Welcome to Cookiecutter Deep Learning Template

Description

Yor are only seeing an example of the final CC-DL-template. The branch prepare_for_CC is used to make a template from this example. Please use https://github.com/Ivo-B/CC-DD-template to create your own project based on this example!

Requirements to use this project

python 3.9
poetry

You can use your favorite method to provide python 3.9 for poetry.

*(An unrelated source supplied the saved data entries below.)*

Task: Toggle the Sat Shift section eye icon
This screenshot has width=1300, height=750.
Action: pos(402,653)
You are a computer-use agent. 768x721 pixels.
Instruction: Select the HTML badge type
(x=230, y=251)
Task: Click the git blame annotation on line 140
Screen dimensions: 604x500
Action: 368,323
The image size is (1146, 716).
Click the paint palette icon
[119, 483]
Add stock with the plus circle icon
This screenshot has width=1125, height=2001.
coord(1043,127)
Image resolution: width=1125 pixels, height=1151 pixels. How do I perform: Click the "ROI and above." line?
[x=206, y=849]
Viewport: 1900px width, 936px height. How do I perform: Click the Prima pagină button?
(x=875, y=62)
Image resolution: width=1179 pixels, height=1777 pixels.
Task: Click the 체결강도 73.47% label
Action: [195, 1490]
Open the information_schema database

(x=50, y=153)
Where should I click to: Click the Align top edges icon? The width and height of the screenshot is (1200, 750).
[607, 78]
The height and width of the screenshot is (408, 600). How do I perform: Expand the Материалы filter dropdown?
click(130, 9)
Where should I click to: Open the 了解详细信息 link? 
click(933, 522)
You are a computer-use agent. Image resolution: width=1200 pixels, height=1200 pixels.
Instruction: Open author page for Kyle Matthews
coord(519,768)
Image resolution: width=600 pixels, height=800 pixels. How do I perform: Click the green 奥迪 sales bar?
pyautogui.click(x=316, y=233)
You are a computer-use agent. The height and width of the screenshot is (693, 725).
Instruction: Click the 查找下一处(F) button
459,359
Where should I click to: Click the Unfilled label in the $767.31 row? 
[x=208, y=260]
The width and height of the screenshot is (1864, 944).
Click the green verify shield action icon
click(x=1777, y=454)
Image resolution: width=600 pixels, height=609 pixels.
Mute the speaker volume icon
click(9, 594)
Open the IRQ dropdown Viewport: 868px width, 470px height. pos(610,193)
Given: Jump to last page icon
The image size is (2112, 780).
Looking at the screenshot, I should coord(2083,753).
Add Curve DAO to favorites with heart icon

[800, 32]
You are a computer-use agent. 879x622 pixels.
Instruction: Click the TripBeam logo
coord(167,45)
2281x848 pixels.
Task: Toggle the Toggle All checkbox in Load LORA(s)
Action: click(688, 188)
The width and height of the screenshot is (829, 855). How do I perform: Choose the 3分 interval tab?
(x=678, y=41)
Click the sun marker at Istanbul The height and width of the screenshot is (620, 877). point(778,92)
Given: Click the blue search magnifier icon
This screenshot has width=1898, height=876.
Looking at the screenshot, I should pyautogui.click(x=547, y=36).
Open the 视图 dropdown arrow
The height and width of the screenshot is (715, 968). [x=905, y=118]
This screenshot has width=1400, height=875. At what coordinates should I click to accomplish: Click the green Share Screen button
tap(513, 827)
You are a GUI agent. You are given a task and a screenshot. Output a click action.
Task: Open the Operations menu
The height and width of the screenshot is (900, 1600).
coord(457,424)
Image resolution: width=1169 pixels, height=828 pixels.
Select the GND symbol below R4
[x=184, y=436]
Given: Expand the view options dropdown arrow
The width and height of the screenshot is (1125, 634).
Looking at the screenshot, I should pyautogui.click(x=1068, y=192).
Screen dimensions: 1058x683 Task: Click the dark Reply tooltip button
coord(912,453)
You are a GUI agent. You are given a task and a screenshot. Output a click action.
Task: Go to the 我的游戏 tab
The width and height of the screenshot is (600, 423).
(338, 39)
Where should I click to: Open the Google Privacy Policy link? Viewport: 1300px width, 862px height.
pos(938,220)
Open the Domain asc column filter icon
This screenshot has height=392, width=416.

We recommend https://github.com/pyenv/pyenv#installation, but you can also use https://docs.conda.io/en/latest/miniconda.html etc.

Install poetry:

# Poetry for Ubuntu
curl -sSL https://raw.githubusercontent.com/python-poetry/poetry/master/install-poetry.py | python -

How to use

Cloning is only needed for this example

# clone project
git clone https://github.com/Ivo-B/CC-DL-template-example
cd CC-DL-template-example

If you use conda to provide the correct python version, installation and usability is a bit different:

# creates a conda environment
make environment
# run to activate env, install packages
source ./bash/finalize_environment.sh

When you use PyEnv to provide python, your virtualenvironment is installed in the project folder .venv

poetry install
# activate Virtualenv by
source ./.venv/Scripts/activate

Template contains examples with MNIST classification and Oxfordpet segmentation.

First step is only needed when cloning this example!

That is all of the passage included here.